» Problem statement
Can you return the lines of the records from the line with "Task: Add a favorite path with plus icon" to the line with "coord(543,75)", both included, copied word for word but without the pictures?

========================

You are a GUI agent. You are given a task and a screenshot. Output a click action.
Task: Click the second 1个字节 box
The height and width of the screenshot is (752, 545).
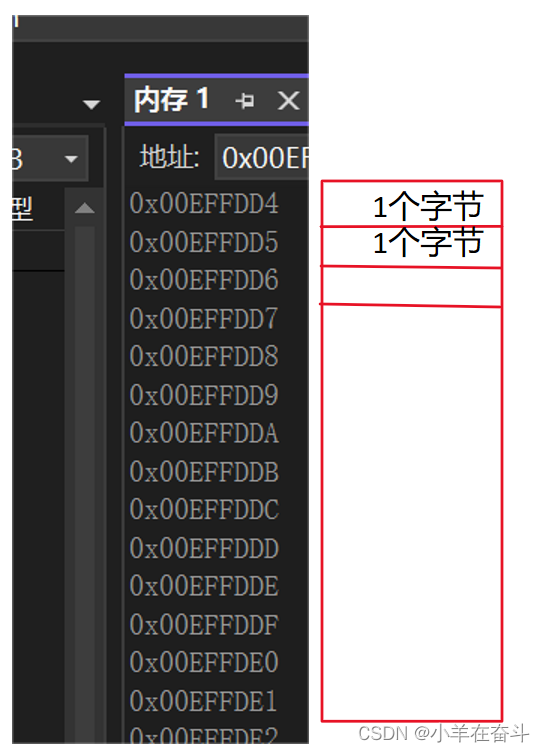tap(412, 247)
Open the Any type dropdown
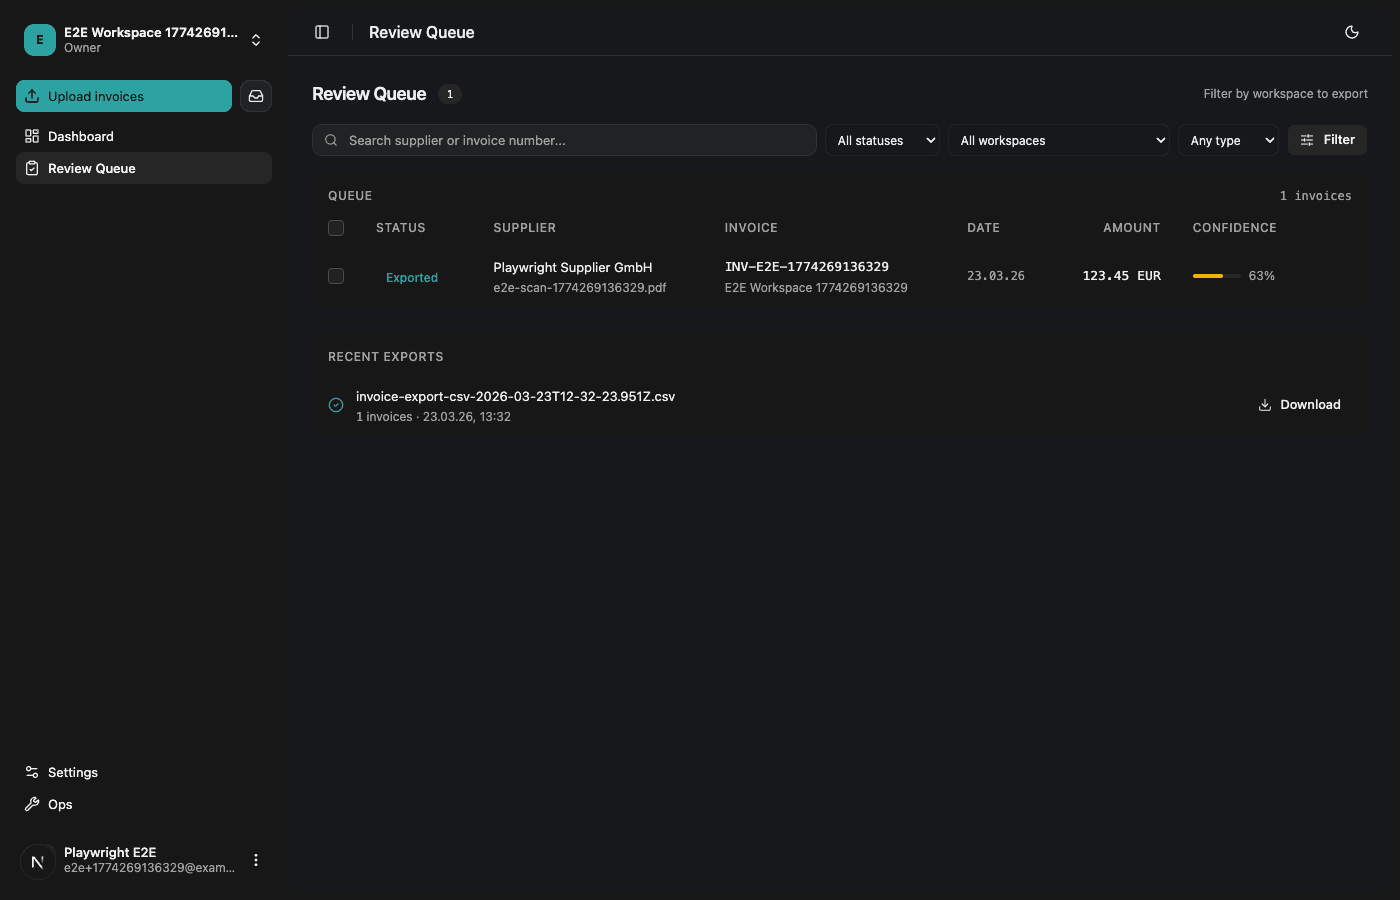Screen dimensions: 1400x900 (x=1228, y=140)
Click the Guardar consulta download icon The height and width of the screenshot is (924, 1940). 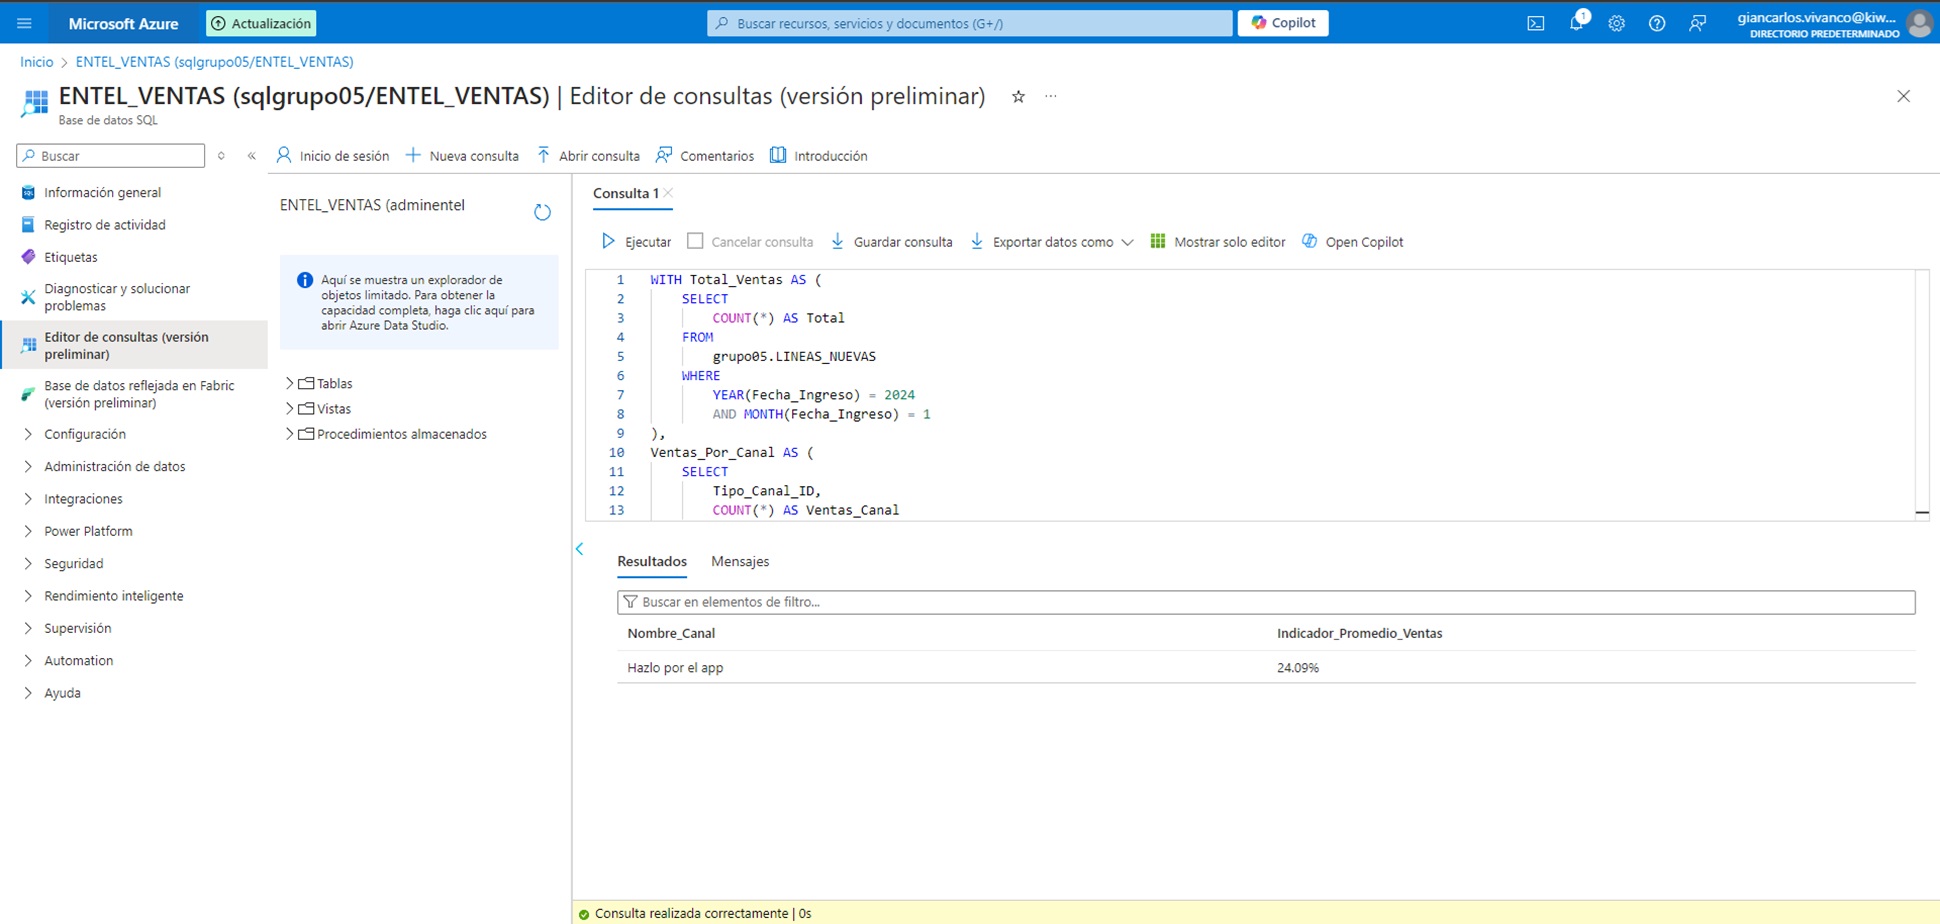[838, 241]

========================

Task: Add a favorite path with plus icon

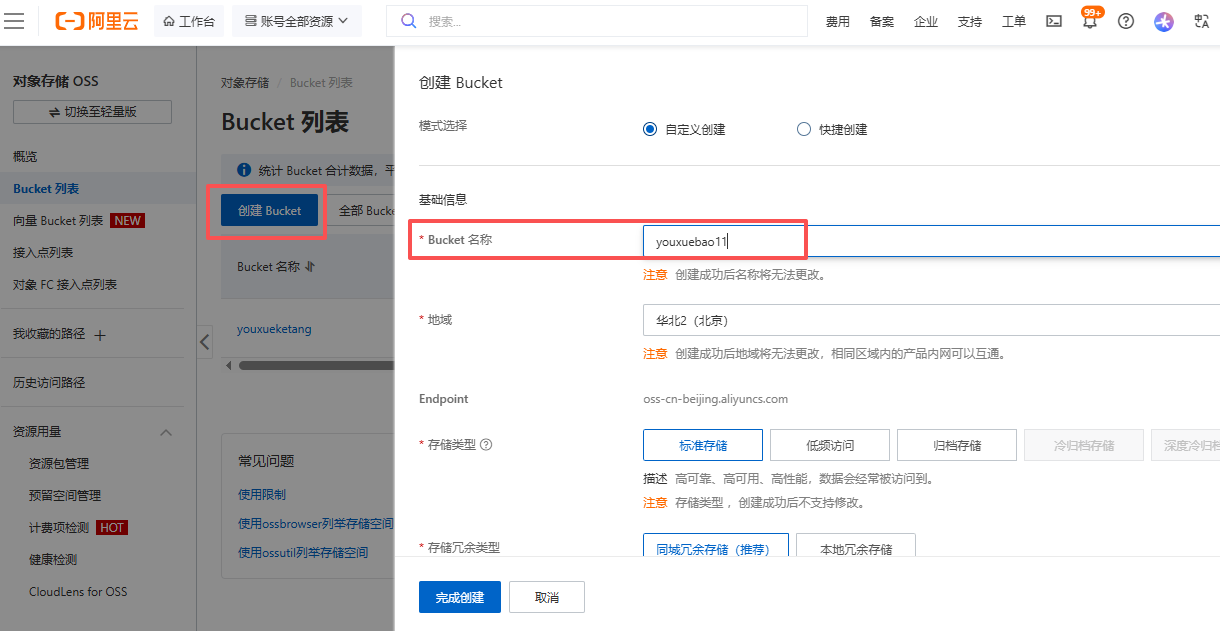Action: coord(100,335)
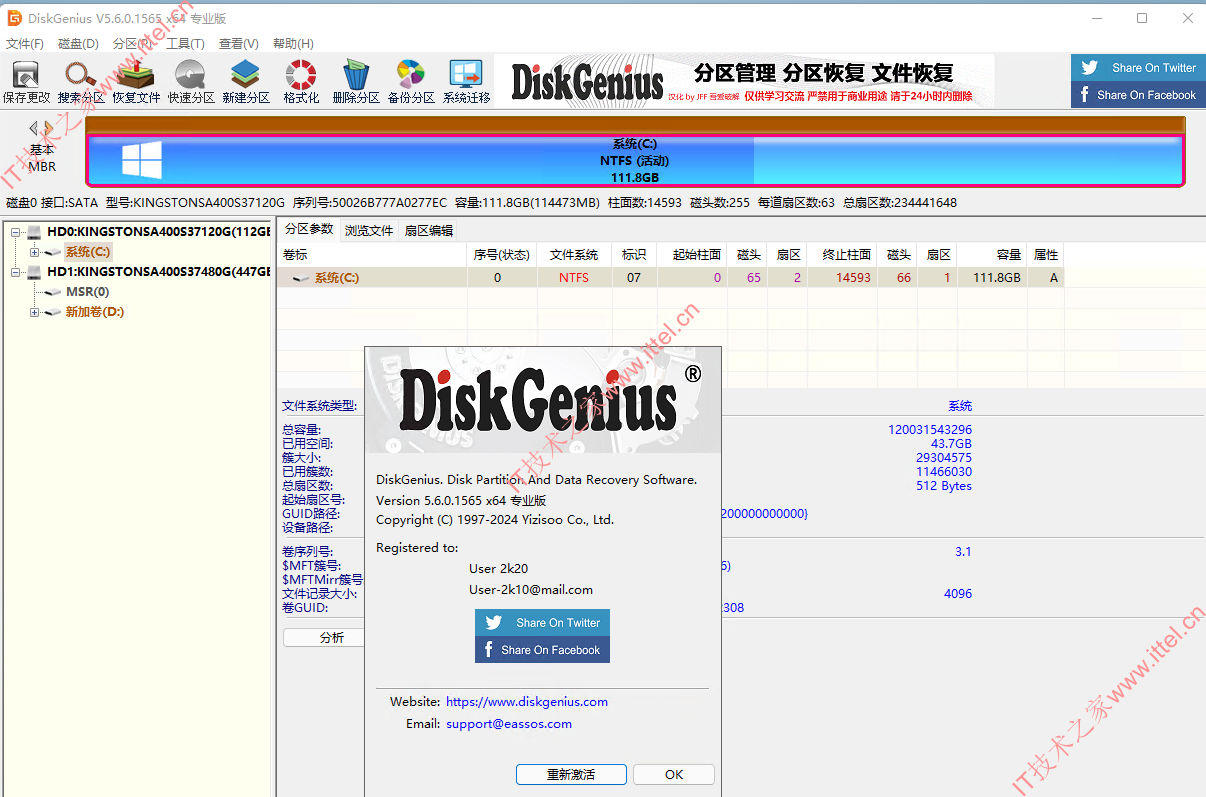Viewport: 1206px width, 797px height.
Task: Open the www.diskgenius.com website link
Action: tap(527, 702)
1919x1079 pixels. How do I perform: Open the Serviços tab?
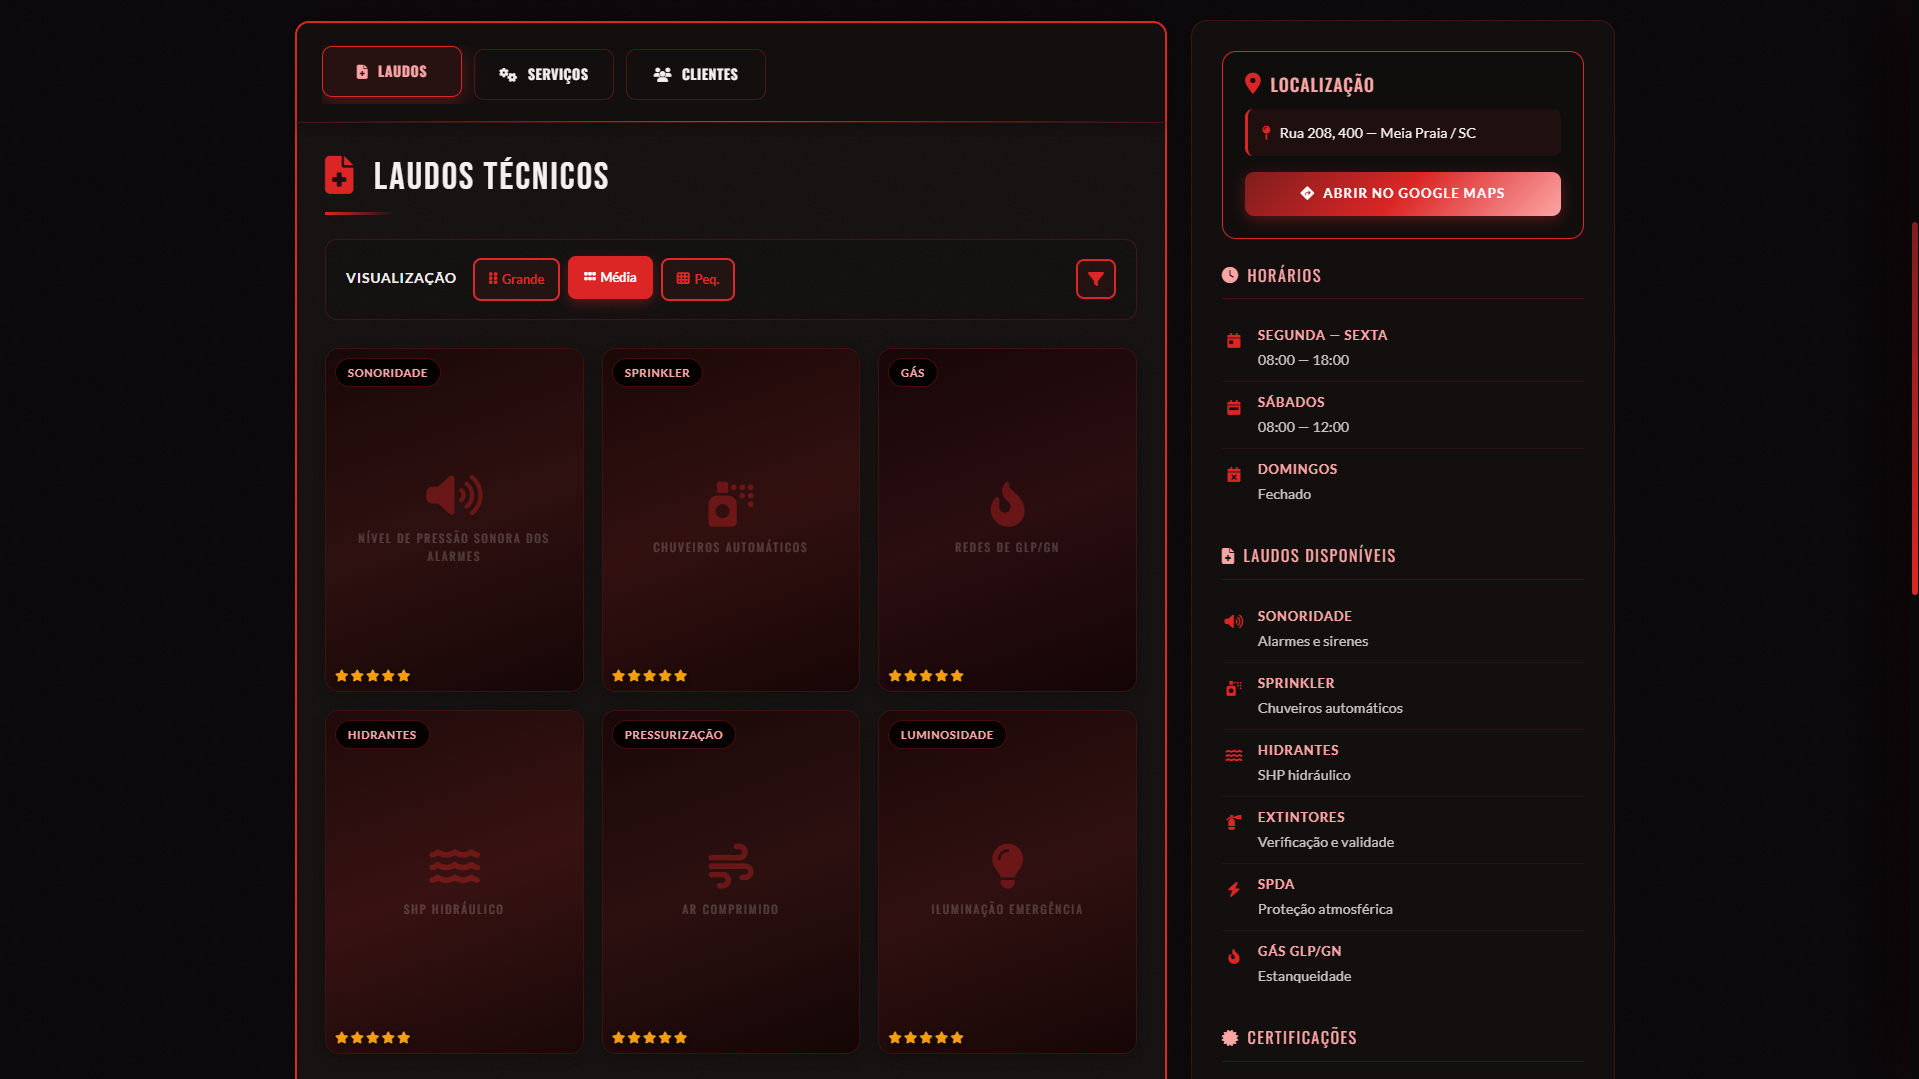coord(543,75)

========================

» Task result
Task: Add a favorite path with plus icon

Action: coord(100,335)
Viewport: 1206px width, 797px height.
Task: Open the www.diskgenius.com website link
Action: tap(527, 702)
1919x1079 pixels. How do I perform: Open the Serviços tab?
coord(543,75)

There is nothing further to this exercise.